Em que pensa uma mulher enquanto prega um botão?

O amor que poderia ter sido e não foi, na verdade, está sendo para sempre. Quando chove, dói mais. Quando faz sol dói mesmo é a saudade da chuva que desaguou no dia mais doído de toda vida: a tarde em que ela chegou tarde para sol dos olhos dele. A tarde que desabou um céu de lágrimas que já sabia de tudo: ela bordaria seu caminhar na estrada de um amor que não seria mais que um olhar para os pingos de seu atraso.  

Tem lá suas dores o céu para ser triste? 
Para ser azul? 
Para ser fim de tarde? 
Para ser tarde demais
azul? 

A mulher que prega botão desabotoa sua vida. Nada que um homem pense sobre ela alcança o que ela pensa sobre ela. Em seus devaneios ela ainda espera avistar ao longe uma certa proa tocar um certo cais da alma dela. Como sabe sofrer com ternura!
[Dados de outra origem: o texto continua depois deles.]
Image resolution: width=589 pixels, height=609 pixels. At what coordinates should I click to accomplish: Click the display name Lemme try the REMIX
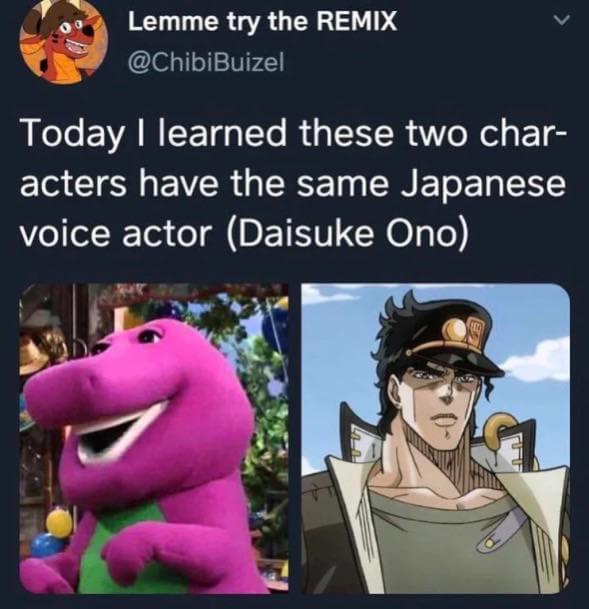263,21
Não se desespera;  entende que traje delicado leva tempo de costura e vai-e-vens de descosturar. 

A mulher que passa o dia inteiro pregando botões, vai entre tantas Amélias dar uma volta num amor que escapou, que não foi abotoado enquanto se tinha linha e tempo e tecido para aquecer o corpo da multidão. 

Amor que não passa, nos sonhos de mulher, cobre o mundo de beleza. Bota pra girar o universo, causa reboliços de inveja à constelação de Órion. E ninguém suspeita, nem o homem com quem se deita, que  Amélia é mulher de verdade por outro motivo: motivo de amor que deveria ter sido, que não foi e que, por isso mesmo, ainda é.